Assigned task
For the data below, work out how many lines contain the word "computer" and supply only that number.

Data excerpts
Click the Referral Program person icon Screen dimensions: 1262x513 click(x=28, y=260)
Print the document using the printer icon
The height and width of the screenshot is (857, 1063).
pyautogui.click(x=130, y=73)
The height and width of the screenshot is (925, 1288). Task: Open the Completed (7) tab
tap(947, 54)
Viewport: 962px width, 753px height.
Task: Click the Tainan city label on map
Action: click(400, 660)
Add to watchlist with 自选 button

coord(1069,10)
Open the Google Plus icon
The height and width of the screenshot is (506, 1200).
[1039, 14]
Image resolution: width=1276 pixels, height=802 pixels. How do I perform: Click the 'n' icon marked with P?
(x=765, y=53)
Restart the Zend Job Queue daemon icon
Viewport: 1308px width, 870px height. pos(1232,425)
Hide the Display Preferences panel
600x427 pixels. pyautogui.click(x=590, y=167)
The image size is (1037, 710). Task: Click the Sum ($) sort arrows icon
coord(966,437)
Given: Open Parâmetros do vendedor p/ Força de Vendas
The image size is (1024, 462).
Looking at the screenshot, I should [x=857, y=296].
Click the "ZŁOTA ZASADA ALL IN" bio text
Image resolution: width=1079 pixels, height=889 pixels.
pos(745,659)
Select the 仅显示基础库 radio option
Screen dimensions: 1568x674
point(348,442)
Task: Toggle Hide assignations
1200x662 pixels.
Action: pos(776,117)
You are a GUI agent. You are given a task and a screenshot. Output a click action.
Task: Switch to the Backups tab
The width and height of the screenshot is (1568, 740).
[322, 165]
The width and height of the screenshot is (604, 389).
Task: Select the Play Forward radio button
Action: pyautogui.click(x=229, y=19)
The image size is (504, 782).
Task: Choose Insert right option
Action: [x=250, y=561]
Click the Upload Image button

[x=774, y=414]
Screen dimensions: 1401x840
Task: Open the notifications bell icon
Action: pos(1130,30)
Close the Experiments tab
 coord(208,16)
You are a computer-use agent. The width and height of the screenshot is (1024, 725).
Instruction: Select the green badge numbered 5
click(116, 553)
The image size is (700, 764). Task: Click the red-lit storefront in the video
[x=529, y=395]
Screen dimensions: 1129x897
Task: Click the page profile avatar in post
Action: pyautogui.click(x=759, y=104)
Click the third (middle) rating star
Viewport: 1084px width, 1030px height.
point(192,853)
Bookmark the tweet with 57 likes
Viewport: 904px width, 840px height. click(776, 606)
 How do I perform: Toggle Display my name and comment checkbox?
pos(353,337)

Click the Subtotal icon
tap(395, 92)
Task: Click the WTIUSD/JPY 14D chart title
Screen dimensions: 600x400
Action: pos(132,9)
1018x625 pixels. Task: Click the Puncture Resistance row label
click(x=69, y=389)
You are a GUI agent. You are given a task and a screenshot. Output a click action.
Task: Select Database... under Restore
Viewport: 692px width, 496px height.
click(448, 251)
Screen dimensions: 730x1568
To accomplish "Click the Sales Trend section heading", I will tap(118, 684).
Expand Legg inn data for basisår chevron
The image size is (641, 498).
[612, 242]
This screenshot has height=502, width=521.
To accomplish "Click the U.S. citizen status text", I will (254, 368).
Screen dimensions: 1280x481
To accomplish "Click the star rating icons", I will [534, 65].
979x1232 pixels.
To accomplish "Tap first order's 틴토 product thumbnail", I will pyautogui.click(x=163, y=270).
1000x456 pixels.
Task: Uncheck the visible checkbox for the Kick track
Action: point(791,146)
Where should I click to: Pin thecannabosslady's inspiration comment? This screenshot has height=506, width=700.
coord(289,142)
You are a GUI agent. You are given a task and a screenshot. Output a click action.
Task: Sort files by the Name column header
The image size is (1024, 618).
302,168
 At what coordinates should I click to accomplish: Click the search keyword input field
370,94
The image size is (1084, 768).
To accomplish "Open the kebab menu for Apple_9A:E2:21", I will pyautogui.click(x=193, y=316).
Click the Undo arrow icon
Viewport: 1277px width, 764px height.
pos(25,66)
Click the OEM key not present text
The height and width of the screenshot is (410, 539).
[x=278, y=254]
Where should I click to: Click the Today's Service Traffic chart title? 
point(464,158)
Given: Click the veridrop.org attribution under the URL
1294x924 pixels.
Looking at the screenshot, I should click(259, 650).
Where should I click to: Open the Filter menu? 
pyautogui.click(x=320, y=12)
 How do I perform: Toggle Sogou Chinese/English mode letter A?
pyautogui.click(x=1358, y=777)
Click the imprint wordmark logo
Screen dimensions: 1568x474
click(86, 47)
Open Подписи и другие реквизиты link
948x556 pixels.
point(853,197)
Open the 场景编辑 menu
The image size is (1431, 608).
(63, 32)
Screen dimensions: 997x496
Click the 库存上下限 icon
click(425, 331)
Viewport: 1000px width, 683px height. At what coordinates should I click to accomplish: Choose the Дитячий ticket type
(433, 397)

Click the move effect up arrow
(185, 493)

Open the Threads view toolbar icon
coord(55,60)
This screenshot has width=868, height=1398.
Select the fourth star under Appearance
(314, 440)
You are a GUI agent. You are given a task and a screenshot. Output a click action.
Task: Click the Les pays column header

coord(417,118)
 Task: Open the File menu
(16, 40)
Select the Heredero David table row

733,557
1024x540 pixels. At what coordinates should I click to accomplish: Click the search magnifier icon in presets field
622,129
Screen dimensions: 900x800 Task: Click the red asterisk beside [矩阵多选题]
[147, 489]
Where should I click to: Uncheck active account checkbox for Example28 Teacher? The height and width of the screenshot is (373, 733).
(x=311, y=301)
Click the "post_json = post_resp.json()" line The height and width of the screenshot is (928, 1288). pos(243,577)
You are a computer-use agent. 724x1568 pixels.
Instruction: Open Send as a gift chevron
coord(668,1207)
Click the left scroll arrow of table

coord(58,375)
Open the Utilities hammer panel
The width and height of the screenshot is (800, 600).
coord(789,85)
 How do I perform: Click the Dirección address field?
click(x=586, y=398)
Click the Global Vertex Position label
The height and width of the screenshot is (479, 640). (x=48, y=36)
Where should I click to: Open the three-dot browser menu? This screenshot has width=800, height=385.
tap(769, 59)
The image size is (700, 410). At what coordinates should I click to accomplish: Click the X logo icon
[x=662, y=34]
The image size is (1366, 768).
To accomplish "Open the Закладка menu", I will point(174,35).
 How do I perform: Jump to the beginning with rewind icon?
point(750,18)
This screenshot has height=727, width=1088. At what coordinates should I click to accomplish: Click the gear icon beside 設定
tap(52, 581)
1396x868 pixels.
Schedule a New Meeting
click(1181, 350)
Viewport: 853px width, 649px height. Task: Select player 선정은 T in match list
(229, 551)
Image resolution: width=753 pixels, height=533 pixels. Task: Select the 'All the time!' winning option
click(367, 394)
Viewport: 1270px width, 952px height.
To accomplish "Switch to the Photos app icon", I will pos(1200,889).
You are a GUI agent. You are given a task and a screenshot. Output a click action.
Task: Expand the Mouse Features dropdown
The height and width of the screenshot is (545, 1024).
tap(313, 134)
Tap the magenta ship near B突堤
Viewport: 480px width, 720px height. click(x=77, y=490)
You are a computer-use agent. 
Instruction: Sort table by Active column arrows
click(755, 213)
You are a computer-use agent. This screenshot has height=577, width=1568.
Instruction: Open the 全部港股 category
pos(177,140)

Output for this exercise
4